As for the Strategic Projects for Economic Recovery and Transformation (abbreviated in Spanish as «PERTE»), significant progress was achieved in 2023. The calls for bids that have been awarded since the launch of the PERTE projects in 20228 amount to almost 12 billion euros (of which 7 billion correspond to 2023), out of a total amount due to be deployed, including the corresponding funds under the Addendum, of just over 41 billion.

The various PERTE projects vary widely in terms of both their budget and their current degree of execution. Among those allocated the biggest budgets, particularly good progress has been made in the PERTE projects related to electric and connected vehicles (3.67 billion executed) and renewable energies (3.35 billion), while those related to chips and the water cycle, on the other hand, are still in their initial stages.

  • 8. These amounts related to the PERTE projects have been included within the total figures for funds awarded mentioned above and are not in addition to those figures.
PERTE projects

Looking ahead to the execution of projects in the remainder of 2024, there are many projects underway which we should see crystallise and reach the productive economy. The new budgets should begin to include new funds from the Addendum to the Recovery Plan which will be deployed in 2024-2026 (up to 83.2 billion in loans and 10.3 billion in additional grants), which will largely serve to provide a significant boost to the PERTE projects; indeed, of the 93.5 billion of the Addendum, almost 27 billion will be used to reinforce these projects.

The reforms continue to roll out, butthe important tax reform is missing

With regard to the reforms required in order to receive the disbursements, the vast majority of the calendar of reforms agreed with Brussels was met in 2023. In particular, the second part of the pension reform,9 the Housing Act, the Jobs Act and the Universities Act were all adopted. The first three were scheduled for the second half of 2022, but were approved in the first half of 2023 and are now being examined by the Commission with a view to approving the disbursement of 10 billion euros requested by Spain corresponding to the fourth NGEU payment. All that remains to be completed is the reform of unemployment benefit, which was rejected by Spain’s Congress in January. For 2024, two additional disbursements are expected: one of 7.2 billion (6.4 billion in grants and 0.8 billion in loans) corresponding to the milestones that were scheduled for the first half of 2023, including the entry into force of a tax reform which is still pending, and another of 18.4 billion (3.6 billion in grants and 14.8 billion in loans) corresponding to the milestones of the second half of 2023. With good progress being made on the reform agenda, the quantitative milestones related to the execution of the investments will take on a more important role, although some of them – such as the number of homes to be renovated or the number of electric vehicle charging stations to be installed – will be examined later than initially planned (in Q4 2024 and 2025, respectively, i.e. a year later than first intended).

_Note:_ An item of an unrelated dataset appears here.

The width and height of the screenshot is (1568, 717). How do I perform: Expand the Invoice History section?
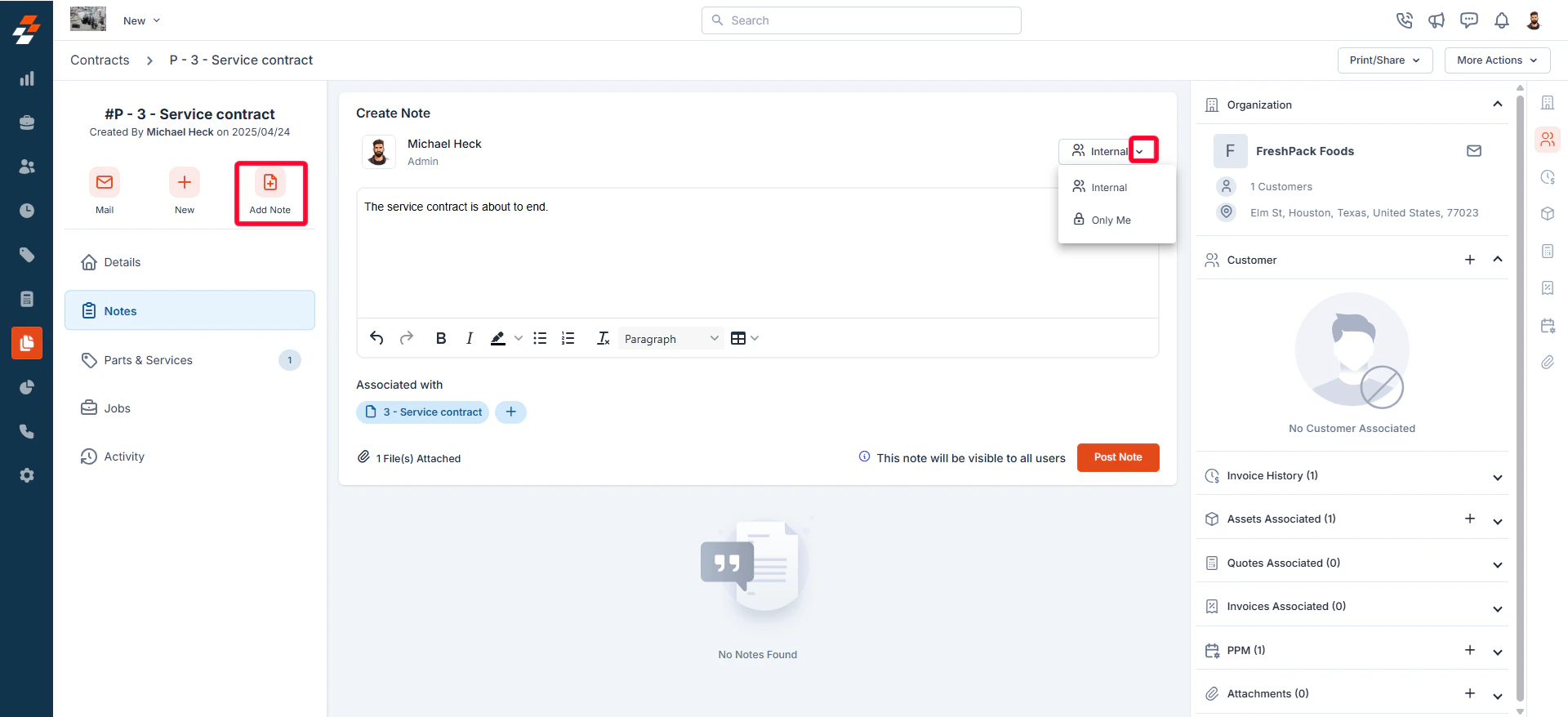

If everything that remained outstanding from the 2023 budget is executed in 2024, then the total execution figure for the year could be around 20 billion, meaning that the NGEU programme’s contribution to GDP growth this year could be as high as 0.4 pps. In short, these funds will continue to be one of the key drivers of growth. Beyond the short term, time is of the essence, as the Commission has reiterated that the deadline for all milestones to be met is 31 August 2026. It will therefore be essential to effectively channel the loans under the Addendum and to select the appropriate associated projects in order to make the most of these funds and ensure they have a structural impact which contributes to our economy’s long-term and sustainable growth.

  • 9. For a detailed analysis, see the article «Reforming the pension system: in search of sustainability» in the Dossier of the MR06/2023.